Work instructions: Please answer from the passage on samurai courtesy below: which clan values Courtesy more for its tactical use in court than from any moral commitment to it?

Text block:
Samurai are civilized men and women, not barbarians, and are expected to behave with courtesy and proper manners at all times. A samurai who shows undue emotion or rudeness is not only violating Courtesy but is also losing his face (on), disrespecting those around him and shaming himself. A true samurai remains courteous and well-mannered at all times, even when facing his bitterest sworn enemy, or provoked with vile insults and malignant behavior. A samurai who openly insults others is showing his own weakness, which is why Rokugani courtiers endlessly practice the art of the subtle and indirect insult. Conversely, when a samurai is confronted with failures of Courtesy by those of higher station, his own honor is demonstrated by his ability to endure such provocations and avoid drawing attention to others’ failures. Rokugani as a whole make a point of ignoring those who engage in uncouth and improper spectacles, since to draw attention to such discourteous behavior is to make matters even worse.
As one might expect, those who serve their clans in politics and the courts tend to place a very strong emphasis on Courtesy, since it is a vital element of social and political negotiation. The most heavily political clans, such as the Crane and the Scorpion, place a special value on Courtesy, although in the case of the Scorpion this is more for the Virtue’s tactical value in court than due to any moral commitment to it. Conversely, the notoriously crude and pragmatic warriors of the Crab Clan tend to discount or ignore Courtesy, although the courtiers of their clan practice it as avidly as any.

Source excerpt:

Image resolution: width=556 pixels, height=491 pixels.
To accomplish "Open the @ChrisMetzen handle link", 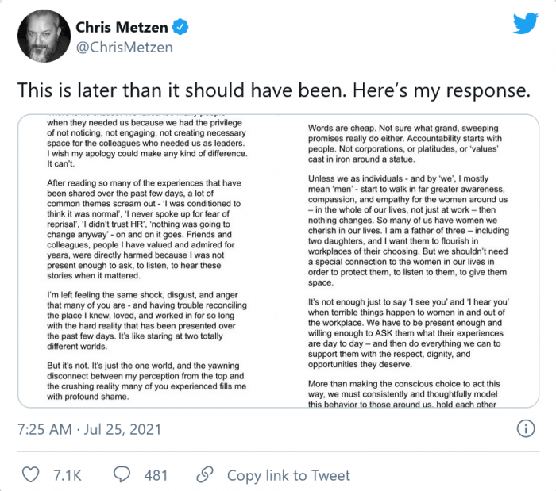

Completed exercise: The Scorpion Clan.